Mortgage Broker vs. Mortgage Banker
When it comes to applying for a mortgage , you may work with a loan officer or you may choose to work with a mortgage broker. Since both yield the same result (a new home), it's understandable to confuse the two job types. However, understanding the ways they differ is advantageous to your mortgage process.
About Mortgage Brokers
A mortgage broker is someone or firm that works as an independent agent for both the mortgage loan borrower and the lender. A mortgage broker coordinates things for you and your lender, which can be one of the following: a bank, trust company, credit union, mortgage corporation, finance company or even an individual, private investor. Acting as a facilitator between you and your lender, your mortgage broker can match you with a bank, trust company, credit union, mortgage corporation, finance company or even a private investor. Which lender has the loan programs that fits your needs? A mortgage broker will lead you to the right one. Your broker will submit your mortgage application to several lenders, and works with the chosen lender until closing. The borrower submits a commission to the broker upon closing.

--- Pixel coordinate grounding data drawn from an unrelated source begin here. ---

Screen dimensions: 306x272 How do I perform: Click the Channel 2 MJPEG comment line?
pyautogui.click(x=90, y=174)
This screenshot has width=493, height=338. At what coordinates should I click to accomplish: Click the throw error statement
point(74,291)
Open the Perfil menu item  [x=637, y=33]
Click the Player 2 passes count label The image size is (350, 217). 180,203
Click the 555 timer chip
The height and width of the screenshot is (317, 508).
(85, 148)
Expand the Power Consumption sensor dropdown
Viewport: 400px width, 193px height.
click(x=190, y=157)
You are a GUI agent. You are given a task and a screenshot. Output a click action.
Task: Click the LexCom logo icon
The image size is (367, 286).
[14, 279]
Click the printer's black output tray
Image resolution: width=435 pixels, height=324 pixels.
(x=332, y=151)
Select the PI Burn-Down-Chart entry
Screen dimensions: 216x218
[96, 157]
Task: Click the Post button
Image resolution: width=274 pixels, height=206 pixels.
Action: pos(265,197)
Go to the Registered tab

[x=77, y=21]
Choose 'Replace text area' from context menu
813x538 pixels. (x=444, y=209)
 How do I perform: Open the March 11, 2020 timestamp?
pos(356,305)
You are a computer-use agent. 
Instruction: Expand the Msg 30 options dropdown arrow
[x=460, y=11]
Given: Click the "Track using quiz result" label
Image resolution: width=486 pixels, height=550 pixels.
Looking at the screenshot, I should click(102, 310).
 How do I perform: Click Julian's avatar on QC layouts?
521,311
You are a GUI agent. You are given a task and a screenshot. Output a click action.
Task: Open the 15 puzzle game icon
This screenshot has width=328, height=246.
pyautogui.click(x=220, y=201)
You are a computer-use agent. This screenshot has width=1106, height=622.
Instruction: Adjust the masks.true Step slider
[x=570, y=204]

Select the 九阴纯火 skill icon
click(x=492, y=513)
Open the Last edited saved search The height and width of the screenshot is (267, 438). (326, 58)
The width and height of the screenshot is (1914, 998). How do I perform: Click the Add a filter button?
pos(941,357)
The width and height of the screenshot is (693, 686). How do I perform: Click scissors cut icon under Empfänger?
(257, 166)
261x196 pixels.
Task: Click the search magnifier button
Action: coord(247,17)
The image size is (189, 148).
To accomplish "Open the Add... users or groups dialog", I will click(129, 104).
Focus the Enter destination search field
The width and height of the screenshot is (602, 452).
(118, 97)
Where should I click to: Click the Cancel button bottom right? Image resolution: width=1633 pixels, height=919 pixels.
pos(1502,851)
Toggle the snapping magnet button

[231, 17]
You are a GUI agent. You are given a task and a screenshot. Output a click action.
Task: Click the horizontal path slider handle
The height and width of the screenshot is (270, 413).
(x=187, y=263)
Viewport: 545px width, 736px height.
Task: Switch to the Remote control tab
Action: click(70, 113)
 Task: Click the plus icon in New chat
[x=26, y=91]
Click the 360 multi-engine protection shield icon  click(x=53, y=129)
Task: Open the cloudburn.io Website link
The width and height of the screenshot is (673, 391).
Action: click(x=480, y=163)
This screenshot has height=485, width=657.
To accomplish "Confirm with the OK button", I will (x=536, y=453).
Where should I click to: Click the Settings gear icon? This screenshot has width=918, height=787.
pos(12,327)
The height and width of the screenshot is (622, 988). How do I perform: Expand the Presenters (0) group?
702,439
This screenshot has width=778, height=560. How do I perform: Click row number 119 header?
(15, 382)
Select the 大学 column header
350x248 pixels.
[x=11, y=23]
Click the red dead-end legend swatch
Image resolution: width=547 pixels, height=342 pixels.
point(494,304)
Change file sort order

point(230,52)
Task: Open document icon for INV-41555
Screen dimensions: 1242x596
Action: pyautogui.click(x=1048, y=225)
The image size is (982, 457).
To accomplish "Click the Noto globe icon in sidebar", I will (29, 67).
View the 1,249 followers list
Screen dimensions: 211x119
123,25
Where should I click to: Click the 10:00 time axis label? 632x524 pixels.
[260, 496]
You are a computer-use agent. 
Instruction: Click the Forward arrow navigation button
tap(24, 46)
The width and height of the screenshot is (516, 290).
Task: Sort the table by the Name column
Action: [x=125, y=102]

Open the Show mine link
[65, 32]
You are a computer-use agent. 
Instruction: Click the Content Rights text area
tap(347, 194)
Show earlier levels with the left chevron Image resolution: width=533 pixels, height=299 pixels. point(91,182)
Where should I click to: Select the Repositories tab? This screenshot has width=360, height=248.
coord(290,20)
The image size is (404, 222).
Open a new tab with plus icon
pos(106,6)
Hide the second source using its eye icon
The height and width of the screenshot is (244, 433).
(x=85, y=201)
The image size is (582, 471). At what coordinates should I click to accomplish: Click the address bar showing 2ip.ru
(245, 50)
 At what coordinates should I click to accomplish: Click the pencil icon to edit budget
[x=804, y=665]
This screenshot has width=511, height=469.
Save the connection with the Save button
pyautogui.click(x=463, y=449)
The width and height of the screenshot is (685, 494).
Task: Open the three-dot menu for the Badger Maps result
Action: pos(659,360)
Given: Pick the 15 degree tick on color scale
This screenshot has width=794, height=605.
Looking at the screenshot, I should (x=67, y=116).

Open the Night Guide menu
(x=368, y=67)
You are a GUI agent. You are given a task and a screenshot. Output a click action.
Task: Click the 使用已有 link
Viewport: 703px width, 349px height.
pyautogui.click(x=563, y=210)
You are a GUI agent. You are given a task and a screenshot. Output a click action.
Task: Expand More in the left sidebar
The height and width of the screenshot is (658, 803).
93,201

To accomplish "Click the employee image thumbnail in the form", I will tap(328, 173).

The biggest difference between a mortgage broker and a mortgage banker is that a loan officer works for a lending institution (a bank, credit union, or others) to offer and process loans only from the products of that institution. There can be a wide variety of loans types to draw from although all are products of that specific lender.
Your loan officer will represent you to the bank or other lending institution. A mortgage banker can walk the borrower through the application, processing and loan closing. Loan officers may be given a commission or salary for their work by their employers.